→ **What the exercise asks**
In exact form, please repeat the records from their opening line down to the line with "Click the '930", including that line.

Start of Block

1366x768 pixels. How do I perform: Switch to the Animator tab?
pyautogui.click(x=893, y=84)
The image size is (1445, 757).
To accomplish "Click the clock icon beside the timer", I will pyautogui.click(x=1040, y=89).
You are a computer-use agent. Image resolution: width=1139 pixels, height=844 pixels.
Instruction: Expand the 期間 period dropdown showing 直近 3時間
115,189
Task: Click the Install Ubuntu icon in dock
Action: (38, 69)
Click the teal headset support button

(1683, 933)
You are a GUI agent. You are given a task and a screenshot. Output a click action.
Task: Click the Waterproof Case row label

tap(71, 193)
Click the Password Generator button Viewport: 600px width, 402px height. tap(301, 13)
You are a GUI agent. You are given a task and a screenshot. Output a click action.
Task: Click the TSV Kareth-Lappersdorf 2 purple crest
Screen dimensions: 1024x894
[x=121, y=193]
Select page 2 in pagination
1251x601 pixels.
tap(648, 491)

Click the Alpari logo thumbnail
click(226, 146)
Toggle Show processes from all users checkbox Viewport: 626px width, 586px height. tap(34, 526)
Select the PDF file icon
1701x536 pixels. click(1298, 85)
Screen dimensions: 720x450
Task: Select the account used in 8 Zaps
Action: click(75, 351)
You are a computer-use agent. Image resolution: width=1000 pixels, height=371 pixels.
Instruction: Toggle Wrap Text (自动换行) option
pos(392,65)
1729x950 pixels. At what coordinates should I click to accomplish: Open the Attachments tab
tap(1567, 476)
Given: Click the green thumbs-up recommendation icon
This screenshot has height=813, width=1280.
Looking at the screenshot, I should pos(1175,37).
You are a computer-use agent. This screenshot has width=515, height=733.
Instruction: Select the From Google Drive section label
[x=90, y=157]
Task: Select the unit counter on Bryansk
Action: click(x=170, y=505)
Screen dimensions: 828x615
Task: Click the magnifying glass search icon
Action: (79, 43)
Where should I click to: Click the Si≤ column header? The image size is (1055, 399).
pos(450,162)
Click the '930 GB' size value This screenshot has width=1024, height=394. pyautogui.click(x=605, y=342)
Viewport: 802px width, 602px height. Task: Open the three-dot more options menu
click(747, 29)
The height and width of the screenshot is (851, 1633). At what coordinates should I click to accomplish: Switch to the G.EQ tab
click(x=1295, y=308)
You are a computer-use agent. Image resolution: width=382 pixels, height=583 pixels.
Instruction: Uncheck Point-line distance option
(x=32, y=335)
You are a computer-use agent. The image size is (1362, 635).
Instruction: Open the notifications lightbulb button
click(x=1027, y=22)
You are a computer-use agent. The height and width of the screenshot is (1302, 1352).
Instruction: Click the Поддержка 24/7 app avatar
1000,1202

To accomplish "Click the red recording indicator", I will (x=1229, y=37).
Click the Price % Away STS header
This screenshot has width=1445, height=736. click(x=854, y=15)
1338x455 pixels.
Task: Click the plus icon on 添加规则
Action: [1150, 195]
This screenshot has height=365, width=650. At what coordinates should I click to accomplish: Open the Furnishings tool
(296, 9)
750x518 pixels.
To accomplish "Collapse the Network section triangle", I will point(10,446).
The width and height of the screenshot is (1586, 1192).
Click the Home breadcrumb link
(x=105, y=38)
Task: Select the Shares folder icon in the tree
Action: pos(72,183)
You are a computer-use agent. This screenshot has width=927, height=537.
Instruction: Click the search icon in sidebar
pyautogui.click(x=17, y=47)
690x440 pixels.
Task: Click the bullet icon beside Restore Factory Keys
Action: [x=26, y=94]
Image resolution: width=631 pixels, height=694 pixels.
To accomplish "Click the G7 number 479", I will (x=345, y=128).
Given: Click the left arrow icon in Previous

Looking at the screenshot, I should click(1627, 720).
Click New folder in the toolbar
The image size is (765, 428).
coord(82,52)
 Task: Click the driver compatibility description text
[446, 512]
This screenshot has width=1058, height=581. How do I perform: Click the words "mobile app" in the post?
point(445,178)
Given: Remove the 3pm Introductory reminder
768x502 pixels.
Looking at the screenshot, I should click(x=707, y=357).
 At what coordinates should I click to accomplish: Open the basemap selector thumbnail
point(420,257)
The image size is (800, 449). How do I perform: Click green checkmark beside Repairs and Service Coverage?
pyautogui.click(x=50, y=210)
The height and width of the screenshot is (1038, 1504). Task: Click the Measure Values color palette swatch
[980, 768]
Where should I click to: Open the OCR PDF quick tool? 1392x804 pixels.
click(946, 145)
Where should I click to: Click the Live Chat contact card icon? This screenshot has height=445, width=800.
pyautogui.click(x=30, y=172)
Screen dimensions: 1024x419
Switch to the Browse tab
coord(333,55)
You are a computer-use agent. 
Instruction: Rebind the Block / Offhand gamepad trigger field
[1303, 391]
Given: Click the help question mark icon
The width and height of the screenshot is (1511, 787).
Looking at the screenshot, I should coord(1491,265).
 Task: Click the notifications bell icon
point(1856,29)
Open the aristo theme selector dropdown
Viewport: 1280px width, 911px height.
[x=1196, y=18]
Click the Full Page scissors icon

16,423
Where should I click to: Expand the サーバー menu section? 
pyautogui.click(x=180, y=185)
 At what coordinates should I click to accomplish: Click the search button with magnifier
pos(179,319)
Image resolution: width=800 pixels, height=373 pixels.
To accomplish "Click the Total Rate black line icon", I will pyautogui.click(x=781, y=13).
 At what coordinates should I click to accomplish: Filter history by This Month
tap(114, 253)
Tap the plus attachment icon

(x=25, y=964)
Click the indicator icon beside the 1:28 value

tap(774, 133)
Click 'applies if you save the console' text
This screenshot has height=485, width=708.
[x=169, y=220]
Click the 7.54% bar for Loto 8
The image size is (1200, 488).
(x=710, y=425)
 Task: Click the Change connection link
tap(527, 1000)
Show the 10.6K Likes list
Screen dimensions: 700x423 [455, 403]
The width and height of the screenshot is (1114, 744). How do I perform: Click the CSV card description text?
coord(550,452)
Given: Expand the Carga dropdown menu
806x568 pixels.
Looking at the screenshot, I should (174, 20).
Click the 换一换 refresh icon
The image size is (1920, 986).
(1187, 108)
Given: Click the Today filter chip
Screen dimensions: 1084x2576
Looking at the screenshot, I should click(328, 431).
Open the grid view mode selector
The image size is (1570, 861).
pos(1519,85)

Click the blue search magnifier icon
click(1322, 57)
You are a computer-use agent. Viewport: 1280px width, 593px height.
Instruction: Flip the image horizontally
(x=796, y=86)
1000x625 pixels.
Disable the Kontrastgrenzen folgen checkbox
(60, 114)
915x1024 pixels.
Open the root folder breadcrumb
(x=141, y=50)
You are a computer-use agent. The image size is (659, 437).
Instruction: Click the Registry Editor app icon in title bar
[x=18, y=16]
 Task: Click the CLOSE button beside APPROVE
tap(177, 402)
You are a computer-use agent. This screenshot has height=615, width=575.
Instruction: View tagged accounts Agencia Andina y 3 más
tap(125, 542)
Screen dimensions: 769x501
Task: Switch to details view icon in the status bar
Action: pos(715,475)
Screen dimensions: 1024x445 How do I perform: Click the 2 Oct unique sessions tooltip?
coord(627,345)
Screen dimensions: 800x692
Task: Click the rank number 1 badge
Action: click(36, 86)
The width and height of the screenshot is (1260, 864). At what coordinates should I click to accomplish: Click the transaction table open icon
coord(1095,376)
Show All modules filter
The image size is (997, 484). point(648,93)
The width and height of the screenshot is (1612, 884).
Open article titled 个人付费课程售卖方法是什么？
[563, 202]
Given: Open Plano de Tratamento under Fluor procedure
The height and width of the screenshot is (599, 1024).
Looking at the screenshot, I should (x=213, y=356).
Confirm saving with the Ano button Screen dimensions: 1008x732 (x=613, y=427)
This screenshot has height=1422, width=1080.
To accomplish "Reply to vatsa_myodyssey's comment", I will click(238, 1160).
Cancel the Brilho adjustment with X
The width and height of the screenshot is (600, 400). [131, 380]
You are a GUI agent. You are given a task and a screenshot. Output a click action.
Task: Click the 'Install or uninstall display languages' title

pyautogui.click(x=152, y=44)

End of Block

→ **Task solution**
1366x768 pixels. How do I perform: Switch to the Animator tab?
pyautogui.click(x=893, y=84)
The image size is (1445, 757).
To accomplish "Click the clock icon beside the timer", I will pyautogui.click(x=1040, y=89).
You are a computer-use agent. Image resolution: width=1139 pixels, height=844 pixels.
Instruction: Expand the 期間 period dropdown showing 直近 3時間
115,189
Task: Click the Install Ubuntu icon in dock
Action: (38, 69)
Click the teal headset support button

(1683, 933)
You are a GUI agent. You are given a task and a screenshot. Output a click action.
Task: Click the Waterproof Case row label

tap(71, 193)
Click the Password Generator button Viewport: 600px width, 402px height. tap(301, 13)
You are a GUI agent. You are given a task and a screenshot. Output a click action.
Task: Click the TSV Kareth-Lappersdorf 2 purple crest
Screen dimensions: 1024x894
[x=121, y=193]
Select page 2 in pagination
1251x601 pixels.
tap(648, 491)

Click the Alpari logo thumbnail
click(226, 146)
Toggle Show processes from all users checkbox Viewport: 626px width, 586px height. tap(34, 526)
Select the PDF file icon
1701x536 pixels. click(1298, 85)
Screen dimensions: 720x450
Task: Select the account used in 8 Zaps
Action: click(75, 351)
You are a computer-use agent. Image resolution: width=1000 pixels, height=371 pixels.
Instruction: Toggle Wrap Text (自动换行) option
pos(392,65)
1729x950 pixels. At what coordinates should I click to accomplish: Open the Attachments tab
tap(1567, 476)
Given: Click the green thumbs-up recommendation icon
This screenshot has height=813, width=1280.
Looking at the screenshot, I should pos(1175,37).
You are a computer-use agent. This screenshot has width=515, height=733.
Instruction: Select the From Google Drive section label
[x=90, y=157]
Task: Select the unit counter on Bryansk
Action: click(x=170, y=505)
Screen dimensions: 828x615
Task: Click the magnifying glass search icon
Action: (79, 43)
Where should I click to: Click the Si≤ column header? The image size is (1055, 399).
pos(450,162)
Click the '930 GB' size value This screenshot has width=1024, height=394. pyautogui.click(x=605, y=342)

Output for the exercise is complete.